In 2020, ca. 1,5 million Turkish citizens lived in Germany (not counting Turks who are German citizens). Most of them will immediately be eligible for German citizenship, if the new government implements its citizenship reform. That will increase the voter base in German elections accordingly. Based on earlier voting behaviour, this should benefit SPD and Greens and put Christian Democrats at a disadvantage.

It would also mean that most of the migrants who came during the „refugee crisis” of 2015-17 would be eligible for citizenship by the time the new law comes into effect sometime in 2022. Offical statistics show that the number of foreign nationals from non-EU countries grew by ca. 1,2 million people in 2015-16. Not all of them came from countries like Syria or Afghanistan: Some US citizens, Chinese and others also migrate to Germany. A conservative estimate would place the number of migrants who came during the crisis of 2015-16 somewhere between 800.000 and 900.000. In order to become eligible for citizenship, they would need to be in the country legally. Foreigners who have been refused asylum and ordered to be deported (although the vast majority never do get deported) will not necessarily become eligible for citizenship, bit who knows what the future holds. If they are still in Germany many years from now, this, too will become a political problem and pressure will mount to integrate them.
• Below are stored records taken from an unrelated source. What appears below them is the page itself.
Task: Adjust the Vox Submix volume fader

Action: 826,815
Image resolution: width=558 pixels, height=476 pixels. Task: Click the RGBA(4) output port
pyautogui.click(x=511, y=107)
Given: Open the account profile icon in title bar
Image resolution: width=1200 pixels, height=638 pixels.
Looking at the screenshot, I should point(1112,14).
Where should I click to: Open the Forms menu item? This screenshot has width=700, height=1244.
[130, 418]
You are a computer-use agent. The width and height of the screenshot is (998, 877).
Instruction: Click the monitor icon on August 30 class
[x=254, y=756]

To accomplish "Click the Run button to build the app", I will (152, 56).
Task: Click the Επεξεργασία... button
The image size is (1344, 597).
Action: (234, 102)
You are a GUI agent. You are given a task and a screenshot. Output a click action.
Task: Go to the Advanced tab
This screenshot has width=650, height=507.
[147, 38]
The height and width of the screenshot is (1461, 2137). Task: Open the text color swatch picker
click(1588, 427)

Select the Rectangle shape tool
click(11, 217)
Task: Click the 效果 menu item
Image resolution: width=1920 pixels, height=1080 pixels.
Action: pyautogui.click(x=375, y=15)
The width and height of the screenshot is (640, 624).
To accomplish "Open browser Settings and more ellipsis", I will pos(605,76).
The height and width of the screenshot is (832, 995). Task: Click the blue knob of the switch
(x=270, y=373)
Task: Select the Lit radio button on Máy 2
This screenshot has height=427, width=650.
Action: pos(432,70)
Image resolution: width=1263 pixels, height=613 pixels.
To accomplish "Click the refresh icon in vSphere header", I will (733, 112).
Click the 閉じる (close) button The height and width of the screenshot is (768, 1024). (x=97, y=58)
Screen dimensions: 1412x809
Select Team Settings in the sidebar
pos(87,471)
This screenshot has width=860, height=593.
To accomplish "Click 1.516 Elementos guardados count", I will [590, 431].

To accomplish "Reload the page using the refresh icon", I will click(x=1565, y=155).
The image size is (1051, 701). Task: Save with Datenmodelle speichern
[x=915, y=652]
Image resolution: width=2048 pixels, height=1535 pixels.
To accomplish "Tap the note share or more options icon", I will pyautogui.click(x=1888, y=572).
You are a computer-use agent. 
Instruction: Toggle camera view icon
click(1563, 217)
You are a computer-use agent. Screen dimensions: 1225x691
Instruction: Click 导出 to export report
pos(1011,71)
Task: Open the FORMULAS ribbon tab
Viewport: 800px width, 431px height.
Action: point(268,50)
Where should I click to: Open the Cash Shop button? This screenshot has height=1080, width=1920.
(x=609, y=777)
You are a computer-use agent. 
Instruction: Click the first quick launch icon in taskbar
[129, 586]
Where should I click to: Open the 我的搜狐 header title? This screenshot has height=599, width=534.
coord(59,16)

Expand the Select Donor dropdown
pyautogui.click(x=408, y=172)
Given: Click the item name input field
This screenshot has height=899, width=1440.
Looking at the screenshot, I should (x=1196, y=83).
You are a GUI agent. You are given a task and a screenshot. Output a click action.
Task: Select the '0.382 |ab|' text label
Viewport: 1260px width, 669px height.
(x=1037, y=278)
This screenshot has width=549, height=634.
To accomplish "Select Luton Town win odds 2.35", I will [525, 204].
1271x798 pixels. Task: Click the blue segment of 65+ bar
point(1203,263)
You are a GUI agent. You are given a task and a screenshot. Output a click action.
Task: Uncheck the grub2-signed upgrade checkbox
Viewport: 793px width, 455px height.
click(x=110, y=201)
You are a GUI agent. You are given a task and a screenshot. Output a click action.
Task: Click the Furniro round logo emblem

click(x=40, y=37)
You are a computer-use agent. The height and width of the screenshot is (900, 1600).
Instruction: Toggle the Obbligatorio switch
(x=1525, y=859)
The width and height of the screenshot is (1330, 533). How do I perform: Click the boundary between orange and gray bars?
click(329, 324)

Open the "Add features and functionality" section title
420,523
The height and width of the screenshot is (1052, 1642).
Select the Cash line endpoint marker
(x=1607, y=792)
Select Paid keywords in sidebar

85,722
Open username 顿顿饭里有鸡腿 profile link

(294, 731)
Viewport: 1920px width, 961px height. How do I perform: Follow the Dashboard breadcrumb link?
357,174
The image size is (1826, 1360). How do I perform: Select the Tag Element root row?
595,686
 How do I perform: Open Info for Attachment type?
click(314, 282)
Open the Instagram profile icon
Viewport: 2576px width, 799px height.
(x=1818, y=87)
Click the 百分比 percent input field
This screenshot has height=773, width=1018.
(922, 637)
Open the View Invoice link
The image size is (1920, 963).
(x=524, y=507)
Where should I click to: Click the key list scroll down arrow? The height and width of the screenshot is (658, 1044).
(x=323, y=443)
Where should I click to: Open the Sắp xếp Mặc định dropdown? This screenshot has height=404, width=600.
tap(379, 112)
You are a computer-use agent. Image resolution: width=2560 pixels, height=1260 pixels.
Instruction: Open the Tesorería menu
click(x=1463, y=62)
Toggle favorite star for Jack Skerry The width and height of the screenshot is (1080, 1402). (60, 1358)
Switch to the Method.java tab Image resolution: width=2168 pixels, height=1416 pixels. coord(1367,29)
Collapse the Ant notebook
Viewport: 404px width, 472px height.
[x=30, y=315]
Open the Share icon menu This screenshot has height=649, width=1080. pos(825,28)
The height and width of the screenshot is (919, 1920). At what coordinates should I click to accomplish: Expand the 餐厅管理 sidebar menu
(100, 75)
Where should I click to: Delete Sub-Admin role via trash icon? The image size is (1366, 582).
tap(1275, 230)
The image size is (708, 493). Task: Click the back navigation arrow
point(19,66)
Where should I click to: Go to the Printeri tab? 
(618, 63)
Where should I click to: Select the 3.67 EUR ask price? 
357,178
As of 2020, more than 11 milion foreign citizens lived in Germany. That figure should drastically drop in the next few years, als many foreigners will rush to take advantage of the new, liberal rules. The number of German citizens will accordingly increase. 

The proportion of German citizens who are of ethinc German origin will drop. That effect will be increased by the fact that ethnic Germans tend to have less children than immigrant families.

The new rules will make Germany even more attractive for migrants, migrant flows to Germany (and thus into the EU) will increase. 

Politically, the voter base will increase, the composition of the electorate will become even more diverse. 

This may play to the advantage of left and liberal parties, and make it more difficult for conservative parties to win elections – except if they politically embrace migrants and migration. Partly, the Christan Democrats (CDU/CSU) have already tested this strategy. It was successful inasmuch as their share of votes from ethnically Turkish German citizens increased over the past few election cycles,  but that did not counterbalance their loss of voters from other strata of society.

In fact, the new rules may be a „tipping point” for German society.

Conservative positions stating that German culture rooted in Christianity should be preserved as the culture of the country may never again be dominant positions in the national conversation.